→ Set exercise
Copy out every line of the listing below word for word, without changing anything.

→ Rows showing where targets appear
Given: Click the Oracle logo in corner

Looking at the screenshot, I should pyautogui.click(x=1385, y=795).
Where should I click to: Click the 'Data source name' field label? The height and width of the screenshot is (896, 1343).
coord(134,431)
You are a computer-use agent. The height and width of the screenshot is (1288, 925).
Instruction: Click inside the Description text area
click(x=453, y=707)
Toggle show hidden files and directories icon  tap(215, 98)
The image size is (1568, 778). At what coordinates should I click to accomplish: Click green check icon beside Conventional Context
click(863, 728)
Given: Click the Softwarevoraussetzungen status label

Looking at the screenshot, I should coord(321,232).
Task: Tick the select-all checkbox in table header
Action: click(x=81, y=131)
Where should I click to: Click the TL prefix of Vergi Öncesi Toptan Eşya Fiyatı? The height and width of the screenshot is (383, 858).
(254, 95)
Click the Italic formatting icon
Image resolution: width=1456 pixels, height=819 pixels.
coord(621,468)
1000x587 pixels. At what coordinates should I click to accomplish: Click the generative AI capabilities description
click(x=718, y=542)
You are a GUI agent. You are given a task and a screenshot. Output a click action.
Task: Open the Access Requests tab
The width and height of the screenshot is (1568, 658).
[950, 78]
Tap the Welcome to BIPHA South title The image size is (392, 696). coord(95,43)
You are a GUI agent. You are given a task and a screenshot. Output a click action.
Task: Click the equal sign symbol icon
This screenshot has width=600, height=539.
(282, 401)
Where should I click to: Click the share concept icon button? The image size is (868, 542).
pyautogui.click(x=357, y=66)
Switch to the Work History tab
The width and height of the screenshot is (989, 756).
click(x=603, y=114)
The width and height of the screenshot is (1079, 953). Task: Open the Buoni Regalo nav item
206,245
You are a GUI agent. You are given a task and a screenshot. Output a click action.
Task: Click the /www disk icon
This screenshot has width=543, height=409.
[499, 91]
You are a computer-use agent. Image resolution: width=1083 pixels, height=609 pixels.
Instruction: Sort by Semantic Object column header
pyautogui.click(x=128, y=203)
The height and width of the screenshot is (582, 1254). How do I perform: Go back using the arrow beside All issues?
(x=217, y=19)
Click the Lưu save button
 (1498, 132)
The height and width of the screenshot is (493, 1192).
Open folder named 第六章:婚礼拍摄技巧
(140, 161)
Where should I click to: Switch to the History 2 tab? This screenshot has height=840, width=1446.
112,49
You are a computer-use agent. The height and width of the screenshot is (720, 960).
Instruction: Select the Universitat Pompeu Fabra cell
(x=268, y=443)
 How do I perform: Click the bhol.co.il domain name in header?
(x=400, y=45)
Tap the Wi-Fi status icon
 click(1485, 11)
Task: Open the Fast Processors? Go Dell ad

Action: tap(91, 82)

→ Right answer
Given: Click the Oracle logo in corner

Looking at the screenshot, I should pyautogui.click(x=1385, y=795).
Where should I click to: Click the 'Data source name' field label? The height and width of the screenshot is (896, 1343).
coord(134,431)
You are a computer-use agent. The height and width of the screenshot is (1288, 925).
Instruction: Click inside the Description text area
click(x=453, y=707)
Toggle show hidden files and directories icon  tap(215, 98)
The image size is (1568, 778). At what coordinates should I click to accomplish: Click green check icon beside Conventional Context
click(863, 728)
Given: Click the Softwarevoraussetzungen status label

Looking at the screenshot, I should coord(321,232).
Task: Tick the select-all checkbox in table header
Action: click(x=81, y=131)
Where should I click to: Click the TL prefix of Vergi Öncesi Toptan Eşya Fiyatı? The height and width of the screenshot is (383, 858).
(254, 95)
Click the Italic formatting icon
Image resolution: width=1456 pixels, height=819 pixels.
coord(621,468)
1000x587 pixels. At what coordinates should I click to accomplish: Click the generative AI capabilities description
click(x=718, y=542)
You are a GUI agent. You are given a task and a screenshot. Output a click action.
Task: Open the Access Requests tab
The width and height of the screenshot is (1568, 658).
[950, 78]
Tap the Welcome to BIPHA South title The image size is (392, 696). coord(95,43)
You are a GUI agent. You are given a task and a screenshot. Output a click action.
Task: Click the equal sign symbol icon
This screenshot has width=600, height=539.
(282, 401)
Where should I click to: Click the share concept icon button? The image size is (868, 542).
pyautogui.click(x=357, y=66)
Switch to the Work History tab
The width and height of the screenshot is (989, 756).
click(x=603, y=114)
The width and height of the screenshot is (1079, 953). Task: Open the Buoni Regalo nav item
206,245
You are a GUI agent. You are given a task and a screenshot. Output a click action.
Task: Click the /www disk icon
This screenshot has width=543, height=409.
[499, 91]
You are a computer-use agent. Image resolution: width=1083 pixels, height=609 pixels.
Instruction: Sort by Semantic Object column header
pyautogui.click(x=128, y=203)
The height and width of the screenshot is (582, 1254). How do I perform: Go back using the arrow beside All issues?
(x=217, y=19)
Click the Lưu save button
 (1498, 132)
The height and width of the screenshot is (493, 1192).
Open folder named 第六章:婚礼拍摄技巧
(140, 161)
Where should I click to: Switch to the History 2 tab? This screenshot has height=840, width=1446.
112,49
You are a computer-use agent. The height and width of the screenshot is (720, 960).
Instruction: Select the Universitat Pompeu Fabra cell
(x=268, y=443)
 How do I perform: Click the bhol.co.il domain name in header?
(x=400, y=45)
Tap the Wi-Fi status icon
 click(1485, 11)
Task: Open the Fast Processors? Go Dell ad

Action: tap(91, 82)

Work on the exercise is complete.